* Task goal
An exact transcription is needed, starting at the line containing "Instruction: Uncheck automatically" and running through the last line of the records, with every picture left out.

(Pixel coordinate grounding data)
--------------------------------
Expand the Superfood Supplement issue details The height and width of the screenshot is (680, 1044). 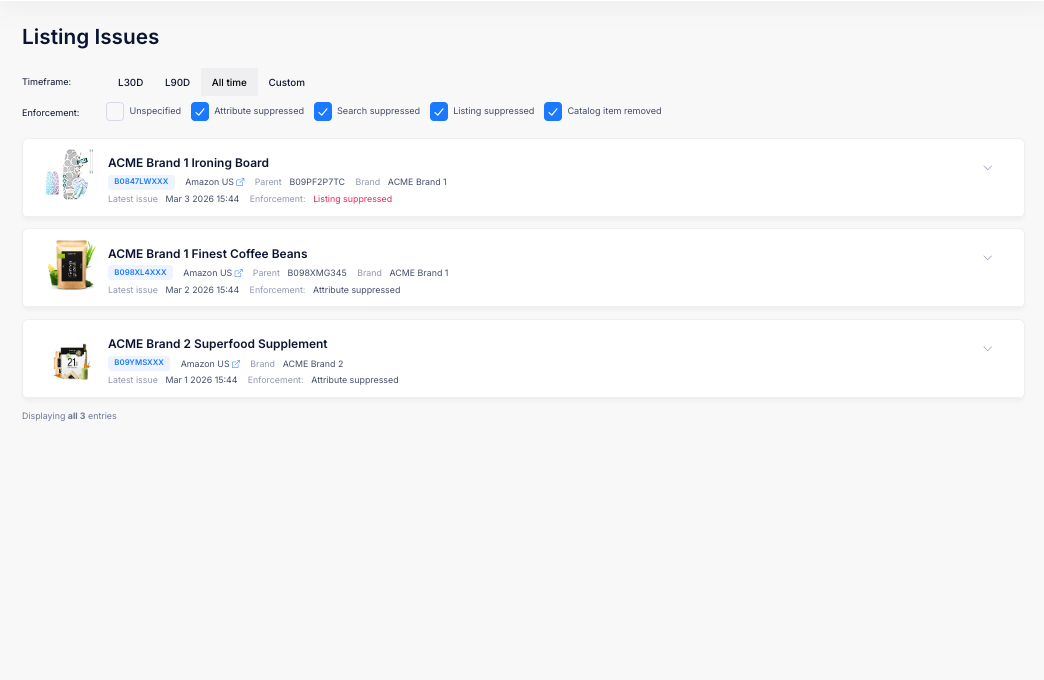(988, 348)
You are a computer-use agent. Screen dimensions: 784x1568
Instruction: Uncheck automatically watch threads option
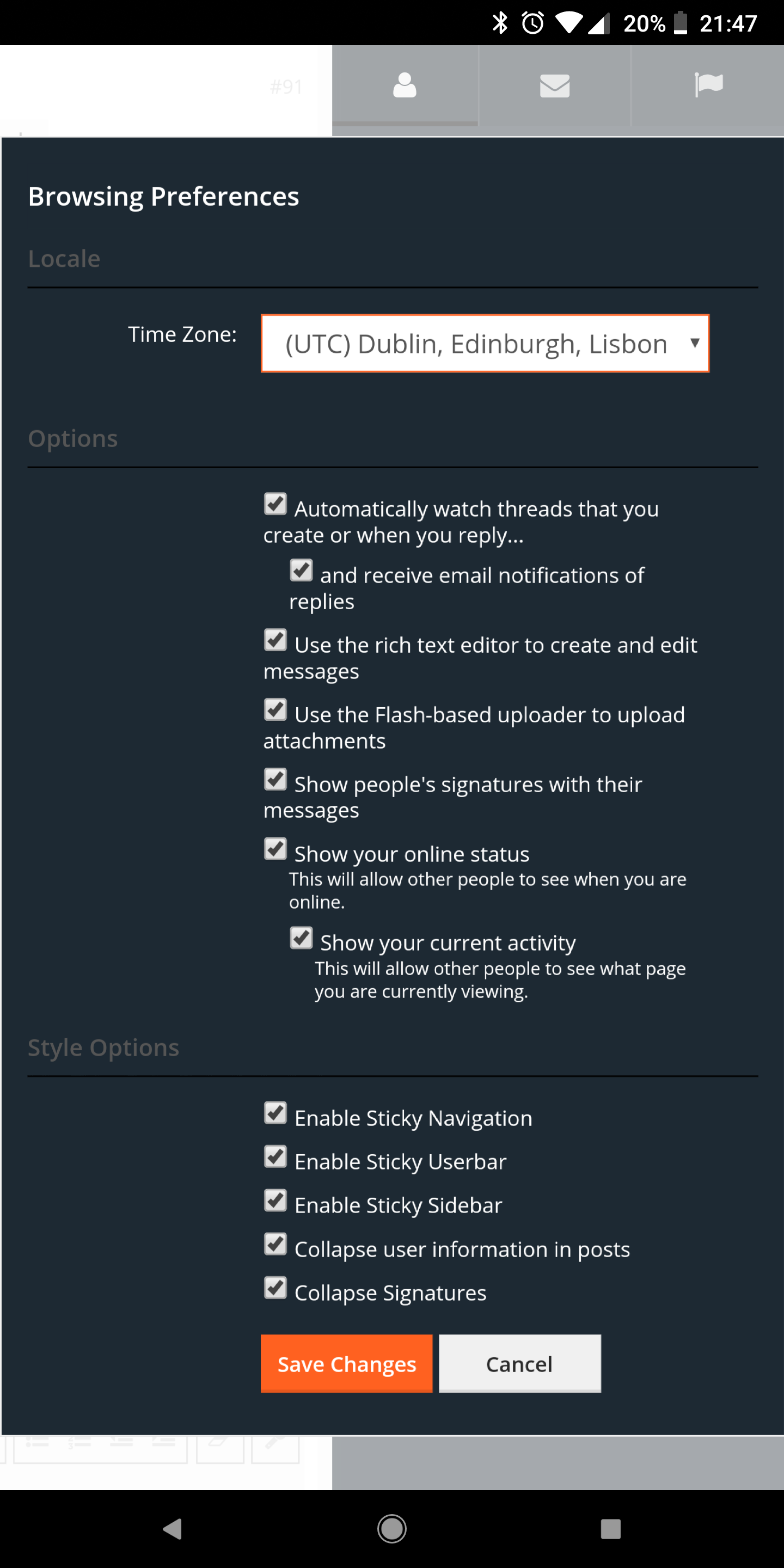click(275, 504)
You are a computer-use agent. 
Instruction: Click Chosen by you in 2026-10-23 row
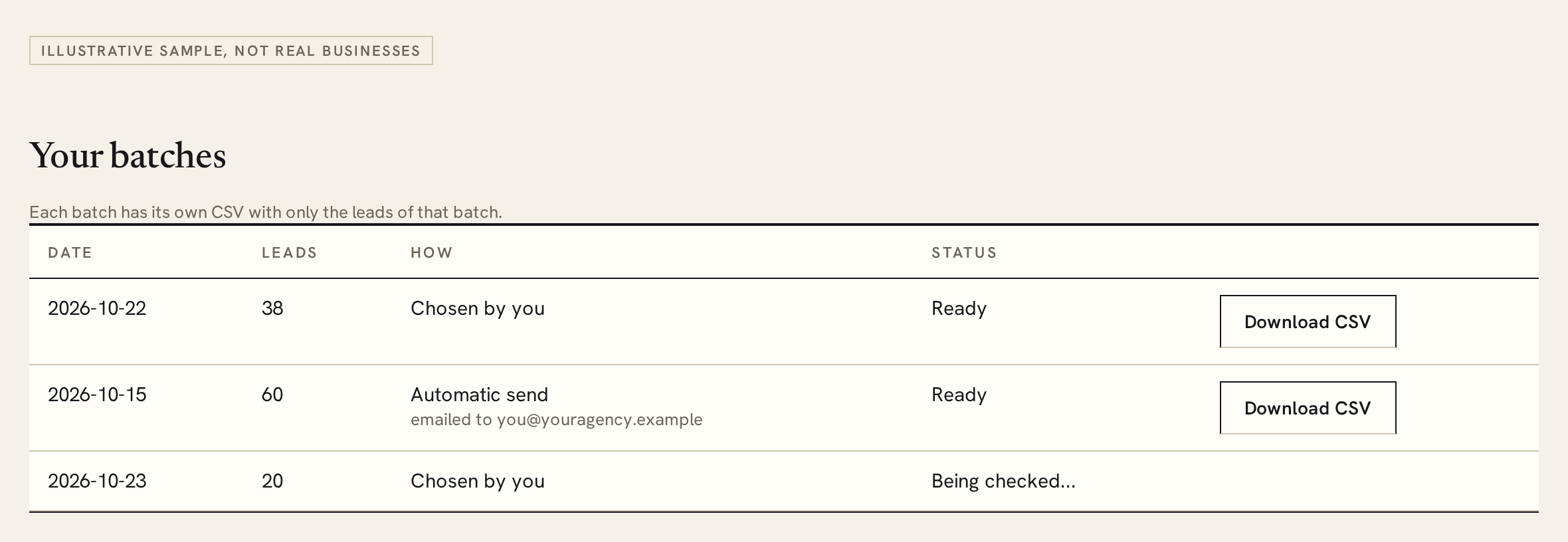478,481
--------------------------------
* Response to the task
Instruction: Uncheck automatically watch threads option
click(275, 504)
You are a computer-use agent. 
Instruction: Click Chosen by you in 2026-10-23 row
478,481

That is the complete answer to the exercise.